Translate a book writen in LaTeX from Slovenian into English¶
With permission of the author, we will demonstrate how to translate the book Euclidean Plane Geometry, written by Milan Mitrović from Slovenian into English, without modifying any of the LaTeX commands.
To achieve this, we will first split the book into chunks, each roughly a page long, then translate each chunk into English, and finally stitch them back together.
1. Read in the data¶
import openai
from transformers import GPT2Tokenizer
# OpenAI GPT-2 tokenizer is the same as GPT-3 tokenizer
# we use it to count the number of tokens in the text
tokenizer = GPT2Tokenizer.from_pretrained("gpt2")
with open("data/geometry_slovenian.tex", "r") as f:
text = f.read()
1485565
1.1 Count the tokens in each chunk¶
chunks = text.split('\n\n')
ntokens = []
for chunk in chunks:
ntokens.append(len(tokenizer.encode(chunk)))
max(ntokens)
Token indices sequence length is longer than the specified maximum sequence length for this model (1327 > 1024). Running this sequence through the model will result in indexing errors
1473
It turns out that a double newline is a good separator in this case, in order not to break the flow of the text. Also no individual chunk is larger than 1500 tokens. The model we will use is text-davinci-002, which has a limit of 4096 tokens, so we don't need to worry about breaking the chunks down further.
We will group the shorter chunks into chunks of around 1000 tokens, to increase the coherence of the text, and decrease the frequency of breaks within the text.

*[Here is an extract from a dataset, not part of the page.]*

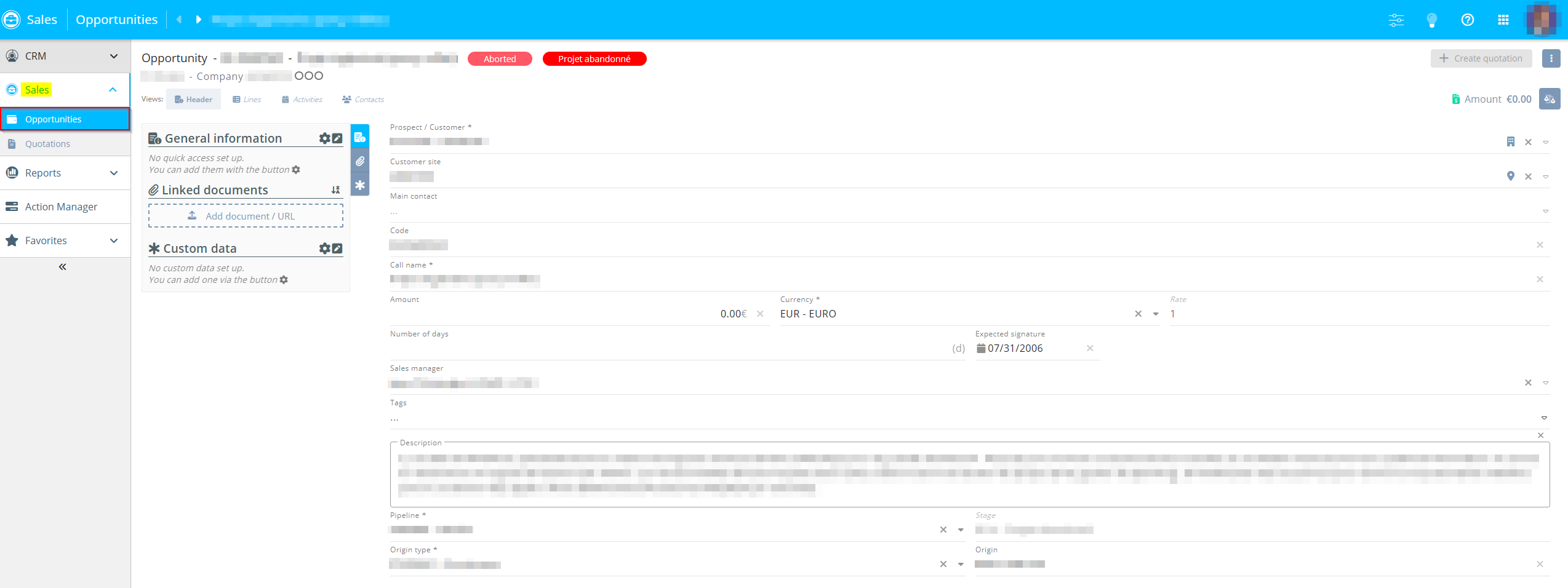Screen dimensions: 1568x588
Task: Click the Linked documents sort icon
Action: 335,190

def group_chunks(chunks, ntokens, max_len=1000):
"""
Group very short chunks, to form approximately a page long chunks.
"""
batches = []
cur_batch = ""
cur_tokens = 0
# iterate over chunks, and group the short ones together
for chunk, ntoken in zip(chunks, ntokens):
cur_tokens += ntoken + 2 # +2 for the newlines between chunks
# if adding this chunk would exceed the max length, finalize the current batch and start a new one
if ntoken + cur_tokens > max_len:
batches.append(cur_batch)
cur_batch = chunk
else:
cur_batch += "\n\n" + chunk
batches.append(cur_batch)
return batches
chunks = group_chunks(chunks, ntokens)
len(chunks)
869
Notice that adding a sample untranslated and translated first command, where only the content of the chapter name needs to be translated, helps to get more consistent results.

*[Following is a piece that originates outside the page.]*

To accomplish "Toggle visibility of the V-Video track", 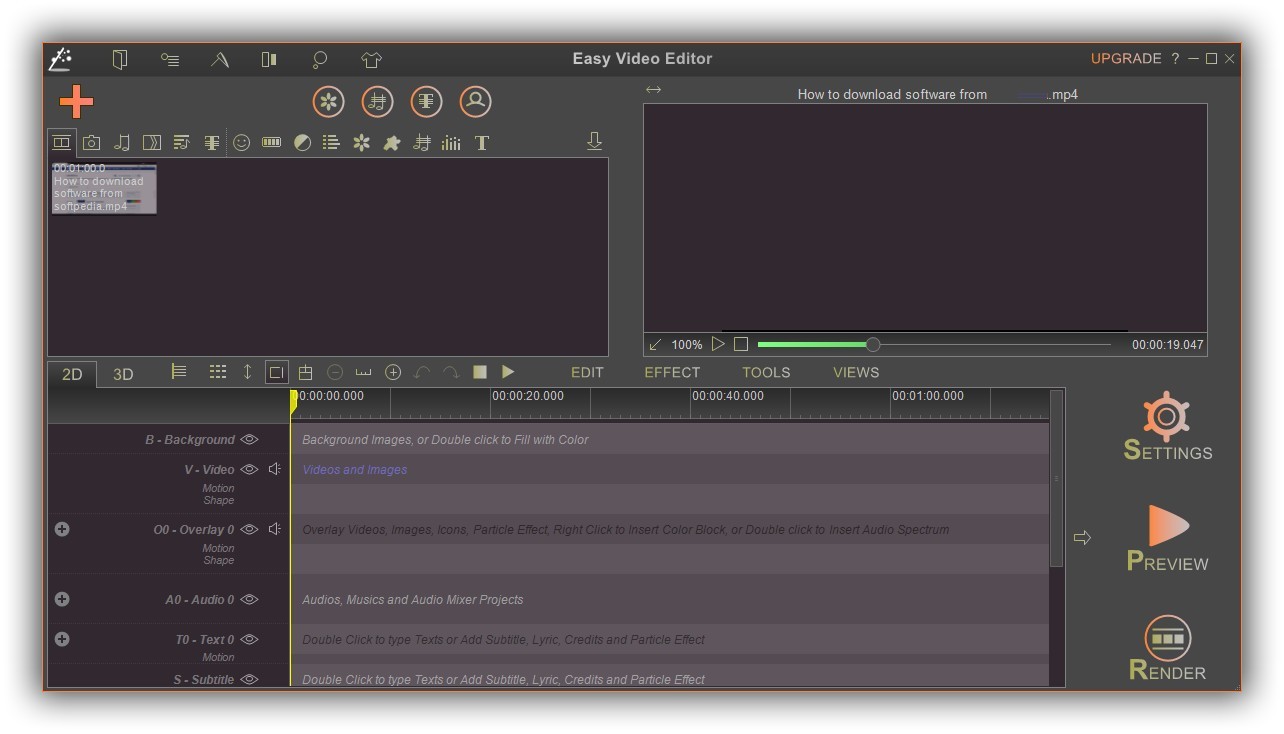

The format of the prompt sent to the model consists of:
- A high level instruction to translate only the text, but not commands into the desired language
- A sample untranslated command, where only the content of the chapter name needs to be translated
- The chunk of text to be translated
- The translated sample command from 2, which shows the model the beginning of the translation process
The expected output is the translated chunk of text.
def translate_chunk(chunk, engine='text-davinci-002',
dest_language='English',
sample_translation=("\poglavje{Osnove Geometrije} \label{osn9Geom}", "\poglavje{The basics of Geometry} \label{osn9Geom}")
):
prompt = f'''Translate only the text from the following LaTeX document into {dest_language}. Leave all LaTeX commands unchanged
"""
{sample_translation[0]}
{chunk}"""
{sample_translation[1]}
'''
response = openai.Completion.create(
prompt=prompt,
engine=engine,
temperature=0,
top_p=1,
max_tokens=1500,
)
result = response['choices'][0]['text'].strip()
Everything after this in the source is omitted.